Дарья Журкова - Искушение прекрасным. Классическая музыка в современной массовой культуре
В рекламе кока-колы своеобразными оркестрантами выступают насекомые, которые организовывают безупречно спланированную операцию по похищению баночки с заветным напитком у дремлющего на поляне человека. Ролик полностью озвучен музыкой из оркестровой сюиты Прокофьева «Петя и волк». А движения божьей коровки, кузнечиков, пчел, гусениц, бабочек, жуков и прочих насекомых выглядят настолько продуманными и отработанными, что могут быть сравнимы со слаженностью симфонического оркестра, который аккомпанирует происходящему сказочному действу. Реклама консервированной кукурузы Bonduelle идет еще дальше и выстраивает целый парад из початков кукурузы, демонстрирующих акробатические трюки и лихо играющих на различных инструментах духового оркестра.

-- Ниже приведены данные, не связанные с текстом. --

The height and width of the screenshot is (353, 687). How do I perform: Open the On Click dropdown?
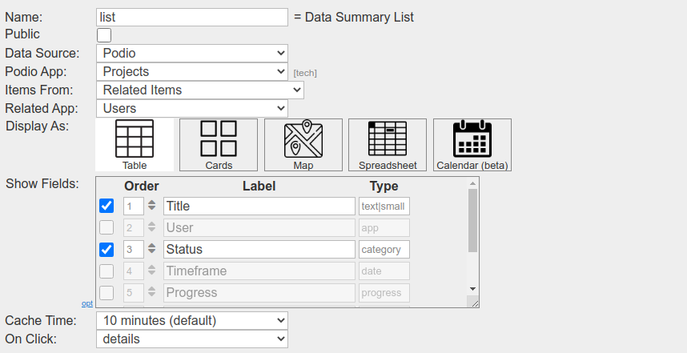pos(191,339)
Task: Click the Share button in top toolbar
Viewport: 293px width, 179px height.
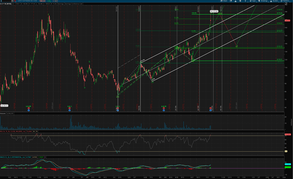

В обоих примерах музыкантами выбираются весьма необычные персонажи, которые тем самым не только «одушевляются», но и наделяются особыми навыками, становятся творческими и изобретательными.
4. Душа товара
В желании наделить неодушевленные предметы и продукты питания способностью создавать произведение искусства заложен принципиальный переворот восприятия их сущности. Ведь возможность творить — это уникальная и исключительная привилегия человека. А в рекламной логике предметы и животные оказываются равны человеку по всем самым высоким способностям. Они становятся центральными инициаторами процесса появления музыки и ее исполнителями. Предметы начинают определять и характер музыки, и ее звуковое воплощение, забирая себе львиную долю полномочий по созданию музыкального произведения.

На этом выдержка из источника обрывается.